Due partite per costruire il Napoli del futuro

Carlo Ancelotti, che la società ha deciso non parlerà più fino al ritiro di Dimaro dando spazio così al figlio Davide, ha a disposizione queste ultime due partite di campionato contro Inter e Bologna per studiare mosse tattiche e possibili cambi modulo per costruire il Napoli della prossima stagione e capire chi sarà confermato, chi bocciato e chi rimandato.

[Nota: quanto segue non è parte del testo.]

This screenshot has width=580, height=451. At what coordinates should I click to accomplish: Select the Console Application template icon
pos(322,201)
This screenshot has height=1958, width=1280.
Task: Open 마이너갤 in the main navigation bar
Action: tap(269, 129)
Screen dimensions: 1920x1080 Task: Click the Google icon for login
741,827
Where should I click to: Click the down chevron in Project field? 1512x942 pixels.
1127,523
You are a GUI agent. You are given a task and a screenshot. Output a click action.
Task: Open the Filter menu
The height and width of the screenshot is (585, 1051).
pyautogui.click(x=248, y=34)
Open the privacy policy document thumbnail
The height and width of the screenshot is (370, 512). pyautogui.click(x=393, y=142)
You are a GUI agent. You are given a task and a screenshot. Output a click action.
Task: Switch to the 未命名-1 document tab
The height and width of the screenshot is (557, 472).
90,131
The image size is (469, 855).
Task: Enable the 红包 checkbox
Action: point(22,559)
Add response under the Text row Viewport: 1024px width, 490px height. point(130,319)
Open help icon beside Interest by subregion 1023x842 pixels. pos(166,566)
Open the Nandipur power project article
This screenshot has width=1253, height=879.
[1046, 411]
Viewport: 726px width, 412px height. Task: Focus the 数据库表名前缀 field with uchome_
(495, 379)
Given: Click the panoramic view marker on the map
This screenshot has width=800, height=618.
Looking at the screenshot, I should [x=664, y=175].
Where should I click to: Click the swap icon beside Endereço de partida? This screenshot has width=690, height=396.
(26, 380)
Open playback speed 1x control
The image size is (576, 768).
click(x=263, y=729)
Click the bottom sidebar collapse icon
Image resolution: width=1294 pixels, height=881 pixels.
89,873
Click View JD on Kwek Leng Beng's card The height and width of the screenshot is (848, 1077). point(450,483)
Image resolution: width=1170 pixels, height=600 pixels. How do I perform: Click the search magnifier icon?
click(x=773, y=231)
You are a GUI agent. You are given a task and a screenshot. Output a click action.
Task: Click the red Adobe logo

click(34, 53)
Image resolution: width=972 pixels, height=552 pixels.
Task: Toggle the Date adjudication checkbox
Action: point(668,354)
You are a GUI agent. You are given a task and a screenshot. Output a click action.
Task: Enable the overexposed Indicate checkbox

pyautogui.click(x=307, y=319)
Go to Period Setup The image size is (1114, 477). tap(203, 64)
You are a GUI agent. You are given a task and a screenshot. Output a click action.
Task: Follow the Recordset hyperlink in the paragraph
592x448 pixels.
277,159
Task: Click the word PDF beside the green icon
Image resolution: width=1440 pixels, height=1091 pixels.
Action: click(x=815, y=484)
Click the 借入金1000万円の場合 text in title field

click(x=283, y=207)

Già nell’ultima gara contro la Spal a Ferrara si sono viste importanti novità; il solito 4-4-2 è stato cambiato con un più congeniale 4-2-3-1, complici anche le assenze di Mertens, Insigne ed Ounas, con Zielinski a fare da trequartista vecchio stile dietro l’unica punta Milik e con Callejon e Younes larghi a dare manforte al reparto offensivo. In fase difensiva abbiamo assistito ad un’autentica rivoluzione: Allan arretrava come terzo centrale al fianco di Luperto e Koulibaly e i terzini (Malcuit e Rui) si alzavano dando solidità e permettendo di avere molti più uomini a rendersi pericolosi nell’area avversaria.

Ancelotti studia e continuerà a farlo in queste ultime due partite per costruire il Napoli della prossima stagione, riuscendo magari anche a dare più spazio al giovanissimo Gaetano, profilo importante che ha fatto benissimo con la Primavera e che proprio contro la Spal ha debuttato in Serie A dopo che lo stesso tecnico di Reggiolo lo aveva fatto esordire in Coppa Italia qualche mese fa.